*Actions to take*:
A - Output everything in the passage about the student competition from "The top 10 teams" down to "in various categories.".
B - Render this sentence from the passage about the student competition in Spanish: "There are additional awards sponsored by AIA member corporations in various categories."

*Excerpted passage*:
- - -
The top 10 teams receive a share of $100,000 in scholarships and prizes, and the top 25 teams are invited to submit a proposal for one of 15 spots in NASA's Student Launch Initiative. There are additional awards sponsored by AIA member corporations in various categories.

Starting in 2008, the winners of the U.S. competition have been awarded a trip to either the Paris Air Show or the Farnborough Airshow, courtesy of Raytheon Company, to compete with the winners from other participating countries. The United Kingdom and France currently have similar competitions and compete in the international fly-offs; organizations from Germany, Canada and Japan are in the initial planning stages for starting their own competition.
- - -
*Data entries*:
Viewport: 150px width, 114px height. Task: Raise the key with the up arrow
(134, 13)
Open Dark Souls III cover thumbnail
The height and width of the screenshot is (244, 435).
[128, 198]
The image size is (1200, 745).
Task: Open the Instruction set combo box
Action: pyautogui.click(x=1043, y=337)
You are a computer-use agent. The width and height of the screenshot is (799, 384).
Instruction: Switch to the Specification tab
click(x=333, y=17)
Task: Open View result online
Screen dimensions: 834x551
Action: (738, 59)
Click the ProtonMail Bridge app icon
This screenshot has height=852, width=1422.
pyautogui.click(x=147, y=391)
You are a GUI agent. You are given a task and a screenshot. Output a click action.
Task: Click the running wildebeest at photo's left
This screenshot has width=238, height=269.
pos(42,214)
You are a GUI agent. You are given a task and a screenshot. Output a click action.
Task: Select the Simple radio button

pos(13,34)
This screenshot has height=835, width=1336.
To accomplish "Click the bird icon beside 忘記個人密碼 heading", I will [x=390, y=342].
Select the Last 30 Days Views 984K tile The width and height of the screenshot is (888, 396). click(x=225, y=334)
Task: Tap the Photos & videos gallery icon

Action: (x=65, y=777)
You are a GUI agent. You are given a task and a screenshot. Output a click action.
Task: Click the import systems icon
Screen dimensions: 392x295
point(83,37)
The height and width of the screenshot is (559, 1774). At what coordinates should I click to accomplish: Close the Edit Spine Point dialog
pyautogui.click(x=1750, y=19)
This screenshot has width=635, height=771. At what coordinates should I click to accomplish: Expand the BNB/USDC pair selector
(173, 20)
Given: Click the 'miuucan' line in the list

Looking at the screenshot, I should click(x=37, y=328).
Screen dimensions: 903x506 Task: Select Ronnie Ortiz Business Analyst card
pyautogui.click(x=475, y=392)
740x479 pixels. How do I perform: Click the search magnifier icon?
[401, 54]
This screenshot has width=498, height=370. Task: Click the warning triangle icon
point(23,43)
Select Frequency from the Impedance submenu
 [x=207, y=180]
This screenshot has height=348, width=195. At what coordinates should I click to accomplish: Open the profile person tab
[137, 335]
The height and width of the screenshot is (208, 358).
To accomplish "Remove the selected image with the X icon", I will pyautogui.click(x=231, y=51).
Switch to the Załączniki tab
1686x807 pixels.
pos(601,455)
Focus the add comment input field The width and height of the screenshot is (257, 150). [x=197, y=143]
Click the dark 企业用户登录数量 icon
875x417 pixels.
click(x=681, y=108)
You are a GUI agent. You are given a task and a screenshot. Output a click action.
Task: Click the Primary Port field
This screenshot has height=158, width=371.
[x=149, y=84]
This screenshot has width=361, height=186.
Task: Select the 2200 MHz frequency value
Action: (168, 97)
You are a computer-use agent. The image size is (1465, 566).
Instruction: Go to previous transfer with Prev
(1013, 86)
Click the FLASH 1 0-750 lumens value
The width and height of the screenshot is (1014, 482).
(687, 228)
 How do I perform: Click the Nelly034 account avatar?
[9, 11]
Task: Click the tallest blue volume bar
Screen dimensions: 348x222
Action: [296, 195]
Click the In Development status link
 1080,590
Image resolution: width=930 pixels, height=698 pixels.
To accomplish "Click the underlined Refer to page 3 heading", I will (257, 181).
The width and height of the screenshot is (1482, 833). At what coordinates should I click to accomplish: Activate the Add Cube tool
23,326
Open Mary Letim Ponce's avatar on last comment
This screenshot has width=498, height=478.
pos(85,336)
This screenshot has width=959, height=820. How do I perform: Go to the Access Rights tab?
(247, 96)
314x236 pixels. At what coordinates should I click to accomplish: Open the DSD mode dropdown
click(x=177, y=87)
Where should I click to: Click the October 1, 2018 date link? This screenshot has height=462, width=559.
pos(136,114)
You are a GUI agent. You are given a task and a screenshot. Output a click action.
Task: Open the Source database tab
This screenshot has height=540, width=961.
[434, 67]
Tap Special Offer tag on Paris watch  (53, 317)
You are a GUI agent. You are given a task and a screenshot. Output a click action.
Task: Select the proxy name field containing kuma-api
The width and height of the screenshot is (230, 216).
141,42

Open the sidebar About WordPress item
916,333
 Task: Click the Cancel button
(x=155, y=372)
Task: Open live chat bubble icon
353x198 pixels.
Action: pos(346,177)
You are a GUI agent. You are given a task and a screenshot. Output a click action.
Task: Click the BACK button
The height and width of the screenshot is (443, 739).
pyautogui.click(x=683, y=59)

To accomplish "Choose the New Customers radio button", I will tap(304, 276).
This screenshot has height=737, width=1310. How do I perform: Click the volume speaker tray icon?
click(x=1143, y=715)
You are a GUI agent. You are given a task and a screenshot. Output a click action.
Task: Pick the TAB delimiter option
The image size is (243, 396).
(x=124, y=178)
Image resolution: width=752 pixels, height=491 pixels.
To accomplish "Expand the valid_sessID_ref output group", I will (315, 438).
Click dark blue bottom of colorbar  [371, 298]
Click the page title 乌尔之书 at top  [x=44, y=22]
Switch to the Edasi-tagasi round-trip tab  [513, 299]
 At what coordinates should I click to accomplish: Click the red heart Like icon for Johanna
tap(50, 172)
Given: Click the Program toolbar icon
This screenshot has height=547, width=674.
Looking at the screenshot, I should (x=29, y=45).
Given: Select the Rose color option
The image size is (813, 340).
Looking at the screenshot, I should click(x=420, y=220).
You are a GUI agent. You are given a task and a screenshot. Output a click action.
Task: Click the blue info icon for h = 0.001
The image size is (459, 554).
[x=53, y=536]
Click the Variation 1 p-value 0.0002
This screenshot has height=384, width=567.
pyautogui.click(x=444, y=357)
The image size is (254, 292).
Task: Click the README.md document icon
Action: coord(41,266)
- - -
*Answers to the problems*:
A -
The top 10 teams receive a share of $100,000 in scholarships and prizes, and the top 25 teams are invited to submit a proposal for one of 15 spots in NASA's Student Launch Initiative. There are additional awards sponsored by AIA member corporations in various categories.

B - Hay premios adicionales patrocinados por corporaciones miembros de la AIA en diversas categorías.